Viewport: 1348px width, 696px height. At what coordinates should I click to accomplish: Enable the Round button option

---

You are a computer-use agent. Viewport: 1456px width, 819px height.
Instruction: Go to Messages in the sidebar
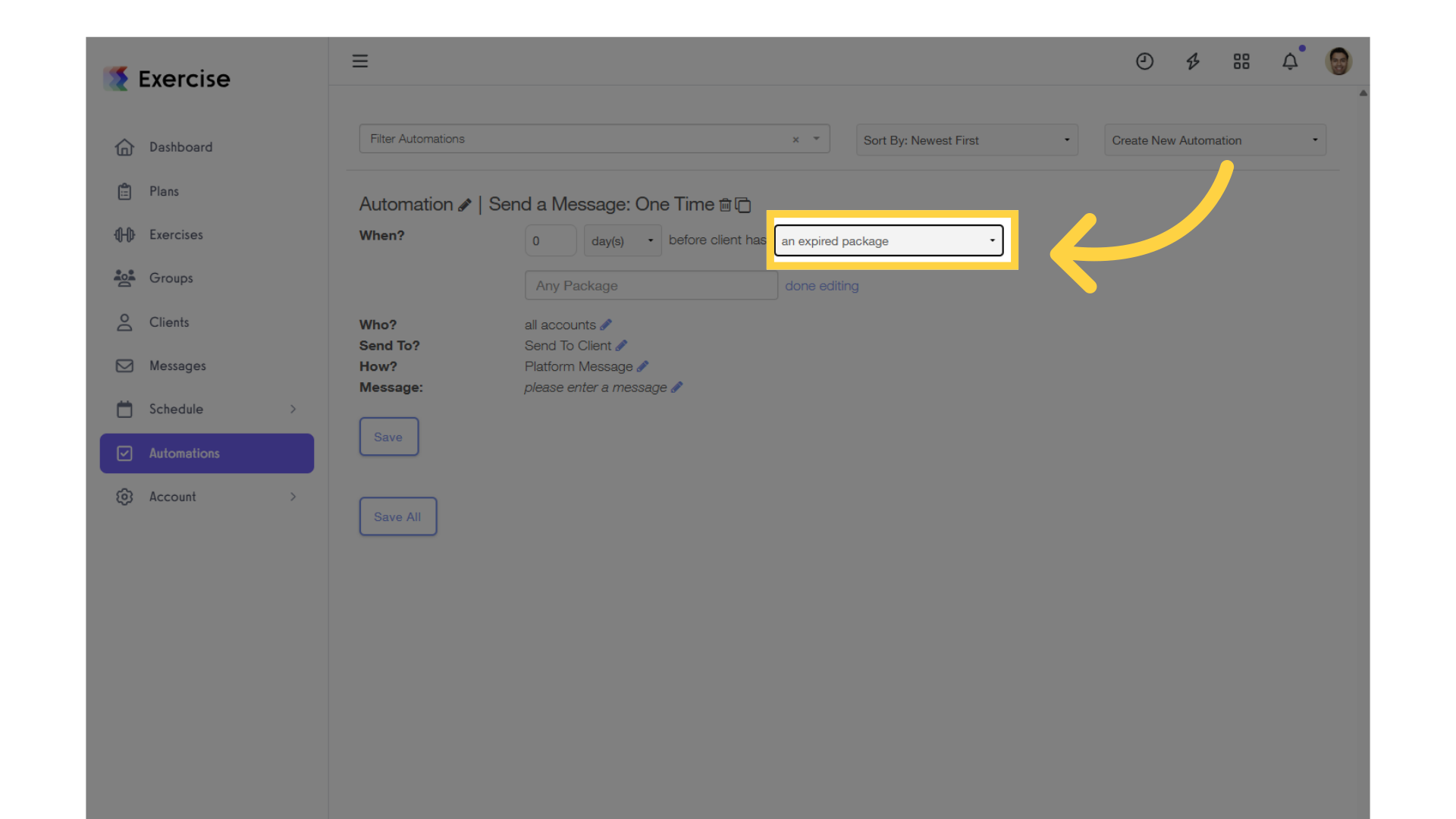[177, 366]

--

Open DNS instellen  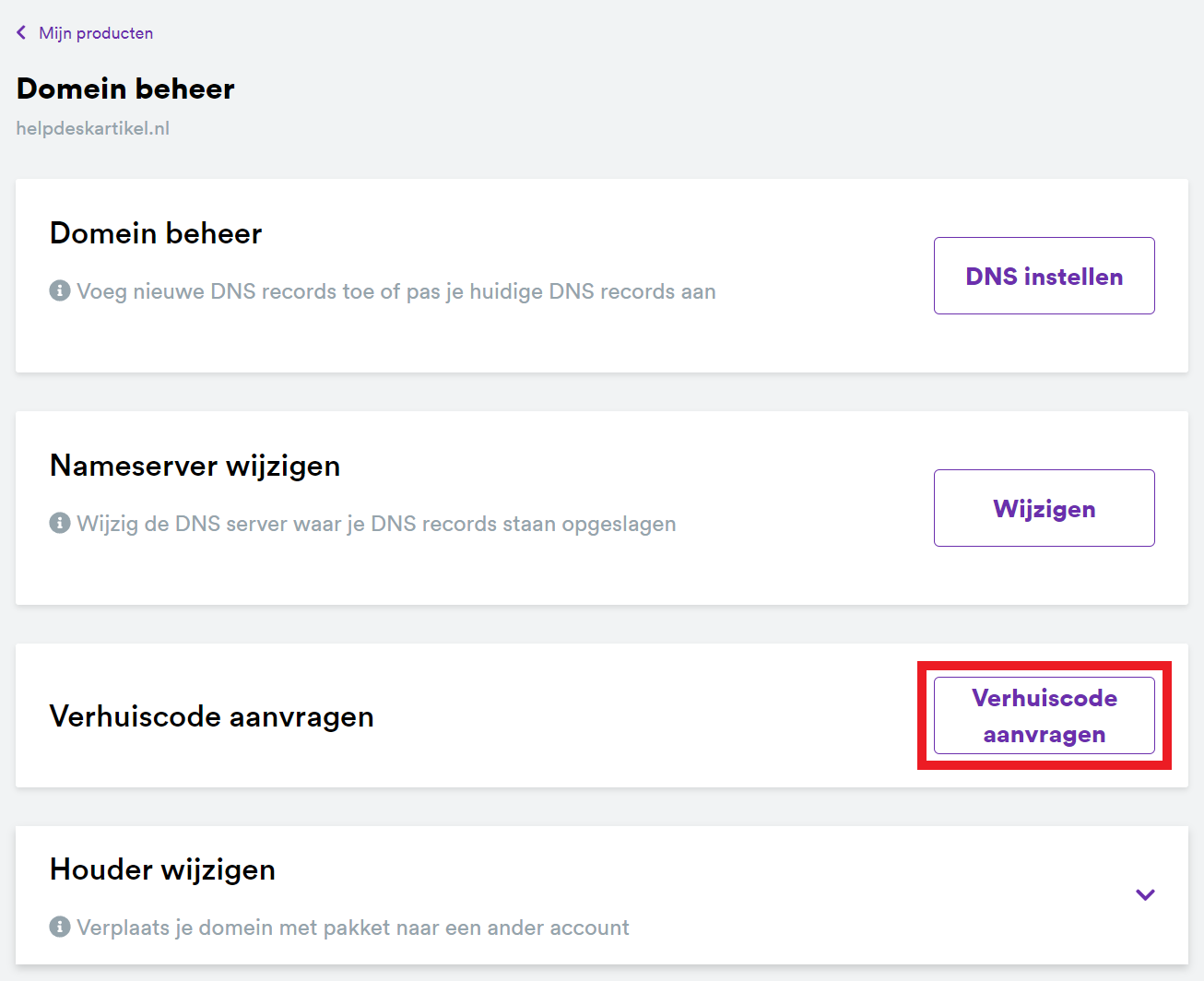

▶ WHAT THIS TASK INVOLVES:
Count the lines of the listing above that contain the string "width", and give only that number.

▶ RESPONSE:
2